Frauds - Extracting Payment

Victims are usually surprised and even outraged when they discover that the international banking system provided absolutely no protection against payments made on the basis of fraudulent documents. They fail to understand the rules of international payments systems and the division of responsibility between themselves and the banking system.
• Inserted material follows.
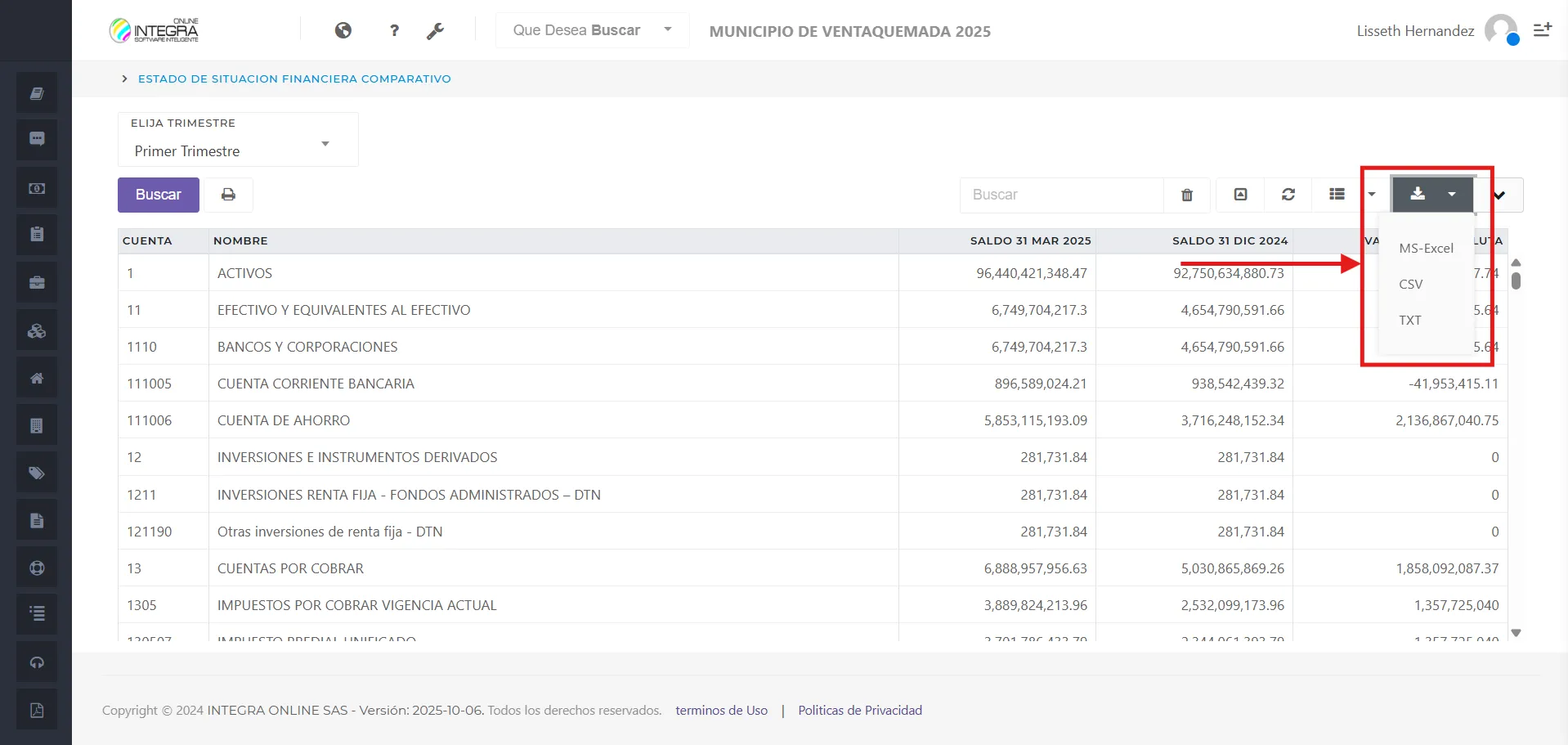The width and height of the screenshot is (1568, 745).
Task: Click the globe icon in top bar
Action: coord(343,30)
The common commodity fraud utilises the normal international trading practice of payment via irrevocable letter of credit. The buyer first arranges for his bank to issue a letter of credit. This is a legal undertaking by the bank, not the buyer, to make payment when certain specified documentation is provided which "proves" the product exists and is in transit to the buyer or at some agreed location - documents the fraudster of course intends to forge. Note that it is the bank which gives the undertaking, albeit at the buyer's expense. The letter of credit is also irrevocable - so the buyer is now entirely in the hands of his bank and the seller. Any alteration to the terms of a letter of credit must be agreed by both parties, so the buyer is powerless even if he becomes suspicious. The crucial point is that banks deal solely in documents, not commodities. They are protected by international banking rules (the Uniform Customs and Practice for Documentary Credits) which stipulate that a bank must honour a letter of credit if the specified documents are presented and are correct on their face. They have neither obligation nor incentive to question the documents; only that they apparently accord with those specified and there is nothing which suggests forgery. In point of fact banks have more incentive to detect forged currency notes or cheques, where they stand the loss themselves.

It is up to the buyer to make independent checks. For example, in the case of the USD 3.8 Million sugar fraud, it would have been simple to establish with Lloyds Register of Shipping that the m/v Giovanna was nowhere near the Brazilian port of Santos in July 1991. It had been renamed the m/v Styliani in 1983 and broken up for scrap in Pakistan in 1984.